Klaagster heeft verzet ingesteld binnen veertien dagen na de dag van verzending van een afschrift van voormelde beslissing van de voorzitter, zodat zij in het verzet kan worden ontvangen.

3. De feiten

De gerechtsdeurwaarder heeft in opdracht van een collega-gerechtsdeurwaarder ten laste van klaagster beslag gelegd onder de belastingdienst en beslag op haar uitkering.

4. De oorspronkelijke klacht

Klaagster is het niet eens met de ten laste van haar gelegde beslagen. Die zijn gelegd ondanks het feit dat klaagster zich heeft aangemeld bij de schuldhulpverlening. Door de beslagen komt zij in de financiële problemen. Zij heeft recht op een beslagvrije voet en wil dat de gelegd beslagen worden teruggedraaid.

5. De beslissing van de voorzitter

De voorzitter heeft op de klacht overwogen dat klaagster het niet eens is met de gelegde beslagen en de berekening van de beslagvrije voet. Het tuchtrecht is niet de geëigende weg dit geschil te beslechten. Klaagster dient zich daarvoor te wenden tot de gewone rechter Voor ingrijpen door de tuchtrechter is eerst plaats indien er sprake is van evident onjuist handelen van de gerechtsdeurwaarder. Daarvoor is door klaagster onvoldoende gesteld en dat is ook anderszins niet gebleken.

6. De gronden van het verzet

Klaagster is het niet eens met de beslissing van de voorzitter. Volgens klaagster had de gerechtsdeurwaarder een beslagvrije voet moeten vaststellen bij het beslag onder de belastingdienst. Klaagster heeft slechts een bijstandsuitkering van een alleenstaande en heeft meerdere schuldeisers. Door het beslag onder de belastingdienst werd al een bedrag van € 542,00 ingehouden. Toch werd er nog beslag gelegd op de uitkering van klaagster.

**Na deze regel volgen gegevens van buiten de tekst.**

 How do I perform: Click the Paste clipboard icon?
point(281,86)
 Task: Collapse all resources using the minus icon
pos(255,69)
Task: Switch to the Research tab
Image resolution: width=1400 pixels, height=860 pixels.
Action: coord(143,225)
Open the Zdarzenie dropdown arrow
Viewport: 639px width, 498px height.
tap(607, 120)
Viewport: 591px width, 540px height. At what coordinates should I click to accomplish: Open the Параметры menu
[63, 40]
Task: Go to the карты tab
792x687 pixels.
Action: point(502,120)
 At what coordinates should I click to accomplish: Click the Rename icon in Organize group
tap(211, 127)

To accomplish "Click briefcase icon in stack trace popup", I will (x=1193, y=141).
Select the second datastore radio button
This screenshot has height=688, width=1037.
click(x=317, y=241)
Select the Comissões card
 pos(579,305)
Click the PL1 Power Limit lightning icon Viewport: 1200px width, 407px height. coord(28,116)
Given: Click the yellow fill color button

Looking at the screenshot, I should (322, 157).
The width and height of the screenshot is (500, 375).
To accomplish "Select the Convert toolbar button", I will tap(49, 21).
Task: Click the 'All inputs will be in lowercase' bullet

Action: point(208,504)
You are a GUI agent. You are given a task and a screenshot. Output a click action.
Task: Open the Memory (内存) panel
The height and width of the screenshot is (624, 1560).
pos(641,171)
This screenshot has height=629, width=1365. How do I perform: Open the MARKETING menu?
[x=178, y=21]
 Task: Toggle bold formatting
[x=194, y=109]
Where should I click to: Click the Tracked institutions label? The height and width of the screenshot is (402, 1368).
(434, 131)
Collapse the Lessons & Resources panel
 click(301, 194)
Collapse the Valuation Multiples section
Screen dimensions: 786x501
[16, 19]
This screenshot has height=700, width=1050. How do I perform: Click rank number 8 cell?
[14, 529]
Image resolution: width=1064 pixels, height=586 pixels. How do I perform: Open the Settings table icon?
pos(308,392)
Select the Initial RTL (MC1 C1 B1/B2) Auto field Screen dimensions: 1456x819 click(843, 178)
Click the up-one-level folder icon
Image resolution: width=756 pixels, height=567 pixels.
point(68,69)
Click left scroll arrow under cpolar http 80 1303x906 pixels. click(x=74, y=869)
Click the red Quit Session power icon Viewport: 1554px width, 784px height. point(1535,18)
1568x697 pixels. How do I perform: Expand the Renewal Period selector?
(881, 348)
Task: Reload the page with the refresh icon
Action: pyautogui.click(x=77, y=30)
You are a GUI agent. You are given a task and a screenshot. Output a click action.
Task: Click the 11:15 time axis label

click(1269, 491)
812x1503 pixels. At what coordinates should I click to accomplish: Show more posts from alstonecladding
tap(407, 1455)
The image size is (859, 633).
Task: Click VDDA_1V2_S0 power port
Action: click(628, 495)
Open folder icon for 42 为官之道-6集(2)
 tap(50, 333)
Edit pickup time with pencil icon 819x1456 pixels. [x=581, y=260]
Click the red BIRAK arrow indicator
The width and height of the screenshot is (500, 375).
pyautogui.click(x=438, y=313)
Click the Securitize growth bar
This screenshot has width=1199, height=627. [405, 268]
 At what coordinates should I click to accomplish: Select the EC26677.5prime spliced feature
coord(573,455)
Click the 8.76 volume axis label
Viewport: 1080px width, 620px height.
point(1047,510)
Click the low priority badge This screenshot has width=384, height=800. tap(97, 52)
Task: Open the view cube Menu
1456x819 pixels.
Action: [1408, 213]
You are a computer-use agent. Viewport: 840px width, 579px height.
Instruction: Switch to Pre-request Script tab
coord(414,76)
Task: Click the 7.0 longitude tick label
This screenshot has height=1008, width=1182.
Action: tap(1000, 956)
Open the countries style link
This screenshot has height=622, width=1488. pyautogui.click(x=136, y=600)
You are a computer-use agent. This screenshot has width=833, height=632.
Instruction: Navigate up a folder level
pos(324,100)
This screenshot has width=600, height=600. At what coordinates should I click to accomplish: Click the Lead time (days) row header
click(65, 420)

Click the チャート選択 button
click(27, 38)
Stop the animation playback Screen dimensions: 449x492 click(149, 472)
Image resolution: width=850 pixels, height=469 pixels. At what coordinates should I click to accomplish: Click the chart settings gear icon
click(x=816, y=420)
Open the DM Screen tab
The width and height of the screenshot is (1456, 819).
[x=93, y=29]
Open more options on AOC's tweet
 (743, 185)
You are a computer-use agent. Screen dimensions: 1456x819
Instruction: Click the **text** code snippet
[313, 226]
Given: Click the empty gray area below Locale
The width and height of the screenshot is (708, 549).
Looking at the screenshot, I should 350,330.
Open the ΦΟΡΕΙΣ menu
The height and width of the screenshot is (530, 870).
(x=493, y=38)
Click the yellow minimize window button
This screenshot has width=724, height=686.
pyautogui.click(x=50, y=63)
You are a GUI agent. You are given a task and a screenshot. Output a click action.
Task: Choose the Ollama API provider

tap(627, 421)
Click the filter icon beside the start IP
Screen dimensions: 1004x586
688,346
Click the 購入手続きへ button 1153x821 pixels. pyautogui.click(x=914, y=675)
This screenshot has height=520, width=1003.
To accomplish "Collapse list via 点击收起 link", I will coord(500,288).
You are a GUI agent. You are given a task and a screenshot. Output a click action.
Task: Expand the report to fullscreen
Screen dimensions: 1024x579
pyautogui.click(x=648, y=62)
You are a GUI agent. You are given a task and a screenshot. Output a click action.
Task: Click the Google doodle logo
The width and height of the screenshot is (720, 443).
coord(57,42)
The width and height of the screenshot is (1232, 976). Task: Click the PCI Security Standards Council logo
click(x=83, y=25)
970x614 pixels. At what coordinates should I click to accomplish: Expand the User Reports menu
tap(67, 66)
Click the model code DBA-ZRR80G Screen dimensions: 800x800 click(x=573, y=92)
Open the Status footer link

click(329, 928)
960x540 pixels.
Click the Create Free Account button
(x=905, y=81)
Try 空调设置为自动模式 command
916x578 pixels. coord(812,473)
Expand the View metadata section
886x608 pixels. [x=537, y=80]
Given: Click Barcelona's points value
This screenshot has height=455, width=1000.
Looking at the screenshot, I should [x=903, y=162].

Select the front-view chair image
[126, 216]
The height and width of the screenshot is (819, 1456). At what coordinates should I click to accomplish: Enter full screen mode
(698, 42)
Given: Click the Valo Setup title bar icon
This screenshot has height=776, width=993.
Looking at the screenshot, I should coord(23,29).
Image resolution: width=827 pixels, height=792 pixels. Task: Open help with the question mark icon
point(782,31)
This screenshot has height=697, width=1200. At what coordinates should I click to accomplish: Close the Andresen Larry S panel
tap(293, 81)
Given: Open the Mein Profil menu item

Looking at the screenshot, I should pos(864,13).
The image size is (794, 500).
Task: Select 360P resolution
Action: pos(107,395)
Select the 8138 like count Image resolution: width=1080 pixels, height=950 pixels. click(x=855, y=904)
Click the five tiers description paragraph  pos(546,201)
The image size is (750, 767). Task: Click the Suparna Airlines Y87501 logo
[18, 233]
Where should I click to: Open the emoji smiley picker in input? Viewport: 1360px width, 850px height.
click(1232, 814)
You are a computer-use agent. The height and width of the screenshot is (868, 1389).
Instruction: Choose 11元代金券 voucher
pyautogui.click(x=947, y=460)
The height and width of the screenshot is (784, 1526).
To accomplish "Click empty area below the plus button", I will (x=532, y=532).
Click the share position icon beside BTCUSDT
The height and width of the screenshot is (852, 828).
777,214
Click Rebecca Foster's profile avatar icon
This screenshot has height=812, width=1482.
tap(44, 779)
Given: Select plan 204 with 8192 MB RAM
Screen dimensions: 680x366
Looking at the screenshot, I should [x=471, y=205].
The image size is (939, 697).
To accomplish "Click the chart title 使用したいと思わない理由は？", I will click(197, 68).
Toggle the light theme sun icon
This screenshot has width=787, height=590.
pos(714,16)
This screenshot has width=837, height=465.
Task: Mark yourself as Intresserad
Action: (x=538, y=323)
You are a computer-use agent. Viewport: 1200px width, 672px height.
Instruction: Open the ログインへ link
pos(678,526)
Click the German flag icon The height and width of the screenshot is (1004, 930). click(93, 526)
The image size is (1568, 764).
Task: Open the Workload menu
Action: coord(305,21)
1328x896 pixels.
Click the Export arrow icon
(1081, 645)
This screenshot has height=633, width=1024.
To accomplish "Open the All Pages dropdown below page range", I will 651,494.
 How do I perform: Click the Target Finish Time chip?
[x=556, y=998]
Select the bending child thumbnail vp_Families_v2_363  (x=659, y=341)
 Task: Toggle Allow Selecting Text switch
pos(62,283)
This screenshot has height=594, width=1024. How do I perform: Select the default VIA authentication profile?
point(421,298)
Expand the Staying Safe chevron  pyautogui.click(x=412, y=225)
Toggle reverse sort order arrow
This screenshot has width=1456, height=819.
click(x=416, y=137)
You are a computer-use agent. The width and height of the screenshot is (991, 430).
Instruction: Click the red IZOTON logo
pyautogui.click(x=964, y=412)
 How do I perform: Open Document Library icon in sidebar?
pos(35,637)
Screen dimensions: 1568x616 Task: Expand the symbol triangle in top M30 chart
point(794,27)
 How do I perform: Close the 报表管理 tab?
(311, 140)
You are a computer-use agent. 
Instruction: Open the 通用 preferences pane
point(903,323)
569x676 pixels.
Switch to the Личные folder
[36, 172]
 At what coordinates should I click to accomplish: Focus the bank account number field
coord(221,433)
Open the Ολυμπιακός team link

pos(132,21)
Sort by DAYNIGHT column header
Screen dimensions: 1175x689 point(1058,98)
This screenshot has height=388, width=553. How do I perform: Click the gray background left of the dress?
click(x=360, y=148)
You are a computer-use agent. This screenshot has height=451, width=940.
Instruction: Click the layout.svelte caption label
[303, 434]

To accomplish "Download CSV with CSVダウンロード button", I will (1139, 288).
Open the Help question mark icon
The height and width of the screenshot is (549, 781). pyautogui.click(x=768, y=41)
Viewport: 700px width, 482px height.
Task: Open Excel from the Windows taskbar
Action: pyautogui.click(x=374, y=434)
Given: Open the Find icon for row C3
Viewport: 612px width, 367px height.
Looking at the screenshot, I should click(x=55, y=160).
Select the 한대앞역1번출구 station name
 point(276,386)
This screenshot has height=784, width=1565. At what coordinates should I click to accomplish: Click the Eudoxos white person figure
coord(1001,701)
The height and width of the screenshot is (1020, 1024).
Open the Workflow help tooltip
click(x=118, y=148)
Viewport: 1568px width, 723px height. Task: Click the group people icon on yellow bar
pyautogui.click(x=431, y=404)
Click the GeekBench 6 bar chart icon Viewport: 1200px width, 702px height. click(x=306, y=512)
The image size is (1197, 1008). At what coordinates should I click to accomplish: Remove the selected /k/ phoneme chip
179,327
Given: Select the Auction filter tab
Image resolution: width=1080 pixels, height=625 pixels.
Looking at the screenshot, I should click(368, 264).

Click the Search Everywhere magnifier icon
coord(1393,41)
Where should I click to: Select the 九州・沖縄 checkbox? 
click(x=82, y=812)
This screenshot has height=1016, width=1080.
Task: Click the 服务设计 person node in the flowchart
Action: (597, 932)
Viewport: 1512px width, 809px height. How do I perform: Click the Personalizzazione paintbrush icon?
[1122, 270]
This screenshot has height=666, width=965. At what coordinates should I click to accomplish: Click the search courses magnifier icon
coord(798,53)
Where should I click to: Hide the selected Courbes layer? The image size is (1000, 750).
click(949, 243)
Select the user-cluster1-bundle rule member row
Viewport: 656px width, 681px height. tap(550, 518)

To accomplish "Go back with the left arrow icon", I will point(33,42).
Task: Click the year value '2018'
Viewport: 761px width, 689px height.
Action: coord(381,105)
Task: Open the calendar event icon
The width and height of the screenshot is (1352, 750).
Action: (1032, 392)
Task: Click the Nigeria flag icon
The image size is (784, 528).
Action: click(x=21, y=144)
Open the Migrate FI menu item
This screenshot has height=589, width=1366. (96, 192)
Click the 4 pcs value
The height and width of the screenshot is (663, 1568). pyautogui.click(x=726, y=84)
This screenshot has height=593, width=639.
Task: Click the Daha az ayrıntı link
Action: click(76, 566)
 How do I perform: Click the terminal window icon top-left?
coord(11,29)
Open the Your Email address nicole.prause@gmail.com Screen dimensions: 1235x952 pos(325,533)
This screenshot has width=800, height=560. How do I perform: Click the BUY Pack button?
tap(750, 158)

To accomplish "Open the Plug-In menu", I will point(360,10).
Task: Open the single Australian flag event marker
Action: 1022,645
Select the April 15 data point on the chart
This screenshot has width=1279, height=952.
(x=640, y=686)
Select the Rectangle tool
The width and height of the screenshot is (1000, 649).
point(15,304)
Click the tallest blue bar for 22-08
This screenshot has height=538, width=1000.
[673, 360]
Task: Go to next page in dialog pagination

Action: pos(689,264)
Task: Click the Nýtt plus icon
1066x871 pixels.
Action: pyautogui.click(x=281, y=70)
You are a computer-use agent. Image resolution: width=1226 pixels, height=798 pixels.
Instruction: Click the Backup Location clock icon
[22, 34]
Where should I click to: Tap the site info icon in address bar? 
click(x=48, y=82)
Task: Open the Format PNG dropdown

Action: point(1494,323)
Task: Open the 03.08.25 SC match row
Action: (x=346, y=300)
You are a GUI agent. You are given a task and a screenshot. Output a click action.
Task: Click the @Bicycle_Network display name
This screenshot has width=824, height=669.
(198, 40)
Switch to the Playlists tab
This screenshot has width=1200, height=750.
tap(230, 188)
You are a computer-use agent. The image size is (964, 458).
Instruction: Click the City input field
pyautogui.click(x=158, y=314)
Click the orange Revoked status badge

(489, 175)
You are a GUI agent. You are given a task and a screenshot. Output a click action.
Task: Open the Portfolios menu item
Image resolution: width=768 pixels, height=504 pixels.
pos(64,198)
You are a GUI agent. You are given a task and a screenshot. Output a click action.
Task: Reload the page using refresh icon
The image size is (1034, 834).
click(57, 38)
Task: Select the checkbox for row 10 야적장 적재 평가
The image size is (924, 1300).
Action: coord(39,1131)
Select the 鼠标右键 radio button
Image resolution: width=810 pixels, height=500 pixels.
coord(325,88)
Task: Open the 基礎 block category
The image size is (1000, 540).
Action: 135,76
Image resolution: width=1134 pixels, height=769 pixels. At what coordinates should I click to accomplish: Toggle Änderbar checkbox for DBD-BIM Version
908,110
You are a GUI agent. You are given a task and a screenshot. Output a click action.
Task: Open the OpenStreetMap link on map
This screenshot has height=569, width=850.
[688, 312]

7. De beoordeling van de gronden van het verzet

Het door klaagster ingestelde verzet kan niet slagen. De door klaagster in verzet aangevoerde gronden werpen naar het oordeel van de Kamer geen nieuw licht op de zaak waarover de voorzitter heeft beslist. Naar het oordeel van de Kamer heeft de voorzitter terecht en op juiste gronden de klacht van klaagster kennelijk ongegrond verklaard. De Kamer zal het verzet ongegrond verklaren.

8. Op grond van het voorgaande wordt beslist als volgt.

BESLISSING:

De Kamer voor Gerechtsdeurwaarders:

-        verklaart het verzet ongegrond.

Aldus gegeven door mr. J.H.C. Schouten, voorzitter, en mr. M. Nijenhuis en M.W. de Ruijter, leden, en uitgesproken ter openbare terechtzitting van 14 juli 2015, in tegenwoordigheid van de secretaris.

Tegen deze beslissing staat op grond van het bepaalde in artikel 39, lid 4 van de Gerechtsdeurwaarderswet geen rechtsmiddel open.